Futurystyczna budowla ze stali, betonu i szkła zajmuje 5600 metrów kwadratowych. Kompleks, zaprojektowany przez wiedeńskiego architekta Romana Delugana, wyrósł naprzeciwko siedziby koncernu Porsche w Stuttgarcie. Wzniesienie tej mekki kosztowało ponad 100 mln euro (ponad 400 mln zł) - dwa razy więcej niż zakładały pierwotne plany.

Reklama

W halach stoi ponad 80 samochodów. Auta produkowane seryjnie oraz prototypy - od przedwojennego porsche 64, przodka wszystkich Porsche poprzez ekspozycję zadedykowaną ewolucji kultowej 911-ki do najnowszego czterodrzwiowego coupe, czyli panamery. Błyszczą również maszyny startujące w Dakarze i Le Mans.
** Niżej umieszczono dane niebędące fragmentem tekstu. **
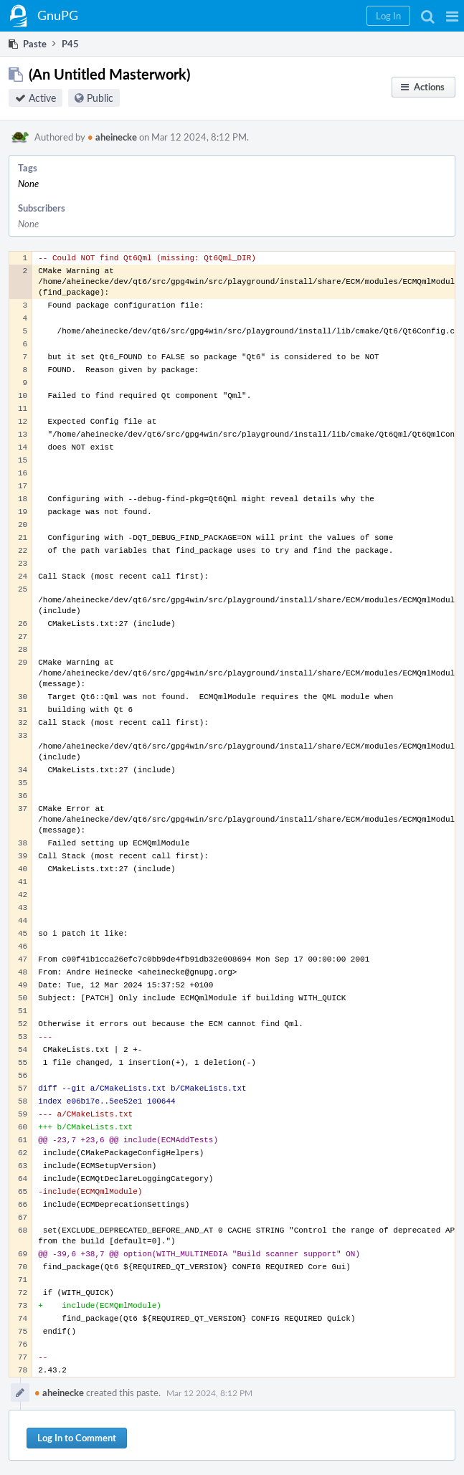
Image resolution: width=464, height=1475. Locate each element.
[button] (452, 16)
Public (100, 98)
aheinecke (112, 137)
Furorę zrobią… traktory. Od 1950 roku firma Allgaier wytwarzała na licencji Porsche ciągniki rolnicze. Sześć lat później (1956 r.) koncern z Zuffenhausen sam zajął się produkcją i malował traktory typowym dla swoich produktów czerwonym lakierem. Przygoda Porsche z traktorami zakończyła się w 1963 roku.
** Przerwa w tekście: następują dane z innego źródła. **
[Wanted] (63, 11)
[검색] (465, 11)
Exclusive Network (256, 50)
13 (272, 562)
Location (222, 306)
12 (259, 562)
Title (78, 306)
Wśród tych wspaniałości nieśmiało przycupnął volkswagen garbus na bazie którego w 1948 roku Ferry Porsche zbudował słynny i piękny w proporcjach model 356 - samochód napędzał chłodzony powietrzem 4-cylindrowy boxer. Później, pod koniec lat 50., tylko kilka części było wspólnych dla obu marek samochodów.



Białe porsche 356 Super Speedster w marcu 1955 kupił sobie James Dean. Jesienią tego samego roku 24-letni aktor zginął za kierownicą Spydera 550 - dzień 30 września 1955 roku w smutny sposób zapisał się na kartach motoryzacji i kinematografii...
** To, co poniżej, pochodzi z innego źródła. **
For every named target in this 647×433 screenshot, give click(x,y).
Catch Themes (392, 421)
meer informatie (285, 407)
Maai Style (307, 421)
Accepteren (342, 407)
Twórcy świata Porsche spodziewają się, że rocznie przewinie się tam niemal 200 tysięcy ludzi. Zwiedzający muzeum poznają nie tylko piękne samochody. Ponad 200 specjalnych ekspozycji opisuje historię słynnej marki a także stosowane dawniej i dziś rozwiązania techniczne.

Podobnymi kompleksami chwalą się od jakiegoś czasu inni producenci z Niemiec. Mercedes ma w Stuttgarcie imponujące muzeum.

BMW w Monachium wzniosło na 10 tys. metrów kwadratowych szklane centrum. Można tam kupić samochód a potem posłuchać koncertu jazzowego w sali koncertowej.





W Dreźnie stoi słynna szklana fabryka Volkswagena, gdzie po wykupieniu biletu montaż aut można oglądać przez szyby z zewnątrz. Części do produkcji samochodów są przywożone specjalnymi tramwajami, które kursują po tych samych torach co wagony publiczne.